In a Time oped titled "Merry Hallowmas", Nancy Gibbs complains that corporations are forcing a longer holiday season on us, for nefarious reasons:
"A perpetual Holiday," George Bernard Shaw said, "is a good working definition of hell." This year the perennial ruckus over little girls’ slutty Halloween costumes was still going strong even as the perennial ruckus over the War on Christmas began. It’s as though we’ve supersized our holidays, so that they start sooner, last longer and cost more, until the calendar pages pull and tear, and we don’t know which one we are meant to be celebrating. …
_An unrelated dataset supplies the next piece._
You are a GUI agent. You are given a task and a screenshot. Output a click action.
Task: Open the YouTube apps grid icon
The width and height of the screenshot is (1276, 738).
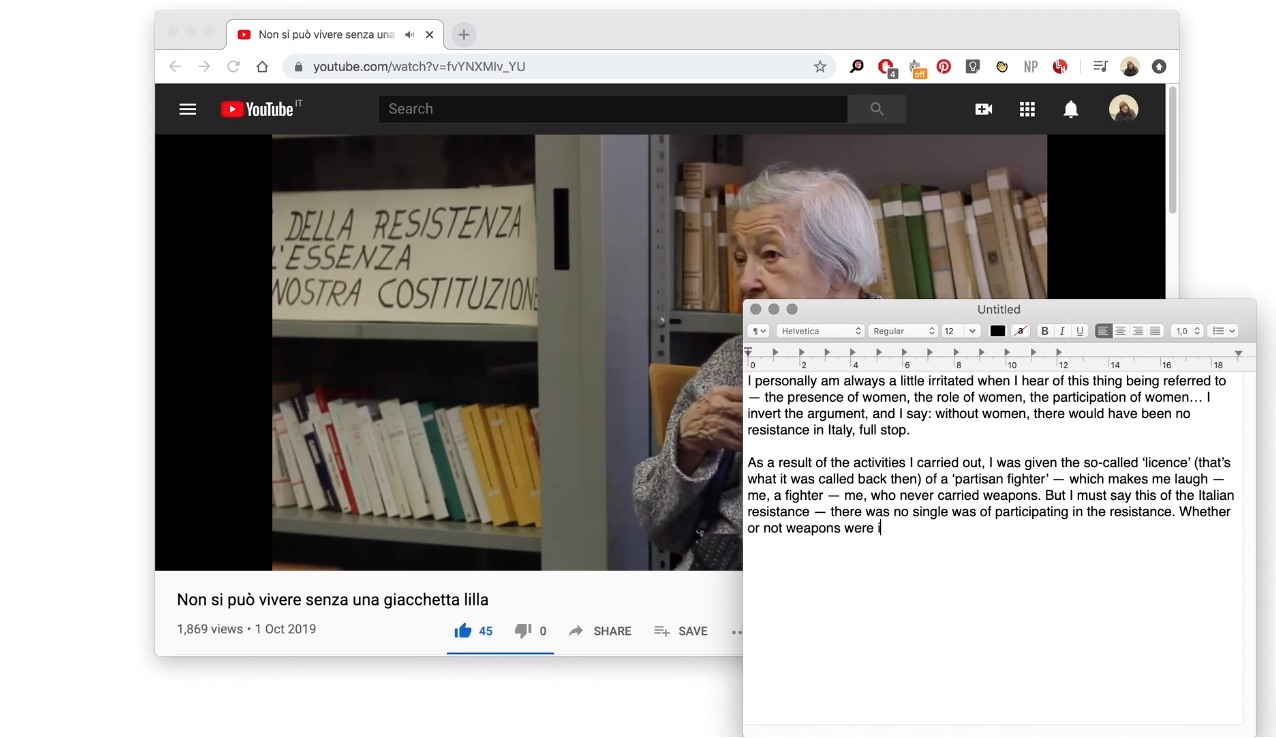click(x=1027, y=109)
August is the rare month with no shared celebration in it, when we gasp along for weeks on end without collective permission to overspend, overeat and overindulge. Given that hardship, retailers seize the opportunity. Now it’s not only school that starts the day after Labor Day; so does Halloween. Target and Wal-Mart had their spooky gear out by the following weekend. Monthly magazines do Halloween in the September issue, so Christmas can hit in October.
Sorry, I don’t see a conspiracy of thugs beating up retailers who refuse to join a holiday campaign. Instead, I see a vigorous competition among retailers trying to attract customers who want a longer holiday season. Complaining that retailers force a long holiday season makes no more sense than saying studios force violent movies, or that newspapers force horse-race style election-coverage. Retailers, studios, and newspapers mostly just anticipate consumer demand for such things. If you want someone to blame, stand in a crowd and look around.
The America you see during Merryhallowthankmas is the real America. This is what people are really like and what they're really about if you dug deeper, which is neither what they're really like and really about if you dug a bit deeper than that. In any case "normal" is not what its label would suggest.
but thats ignoring social effects and the effects of advertising!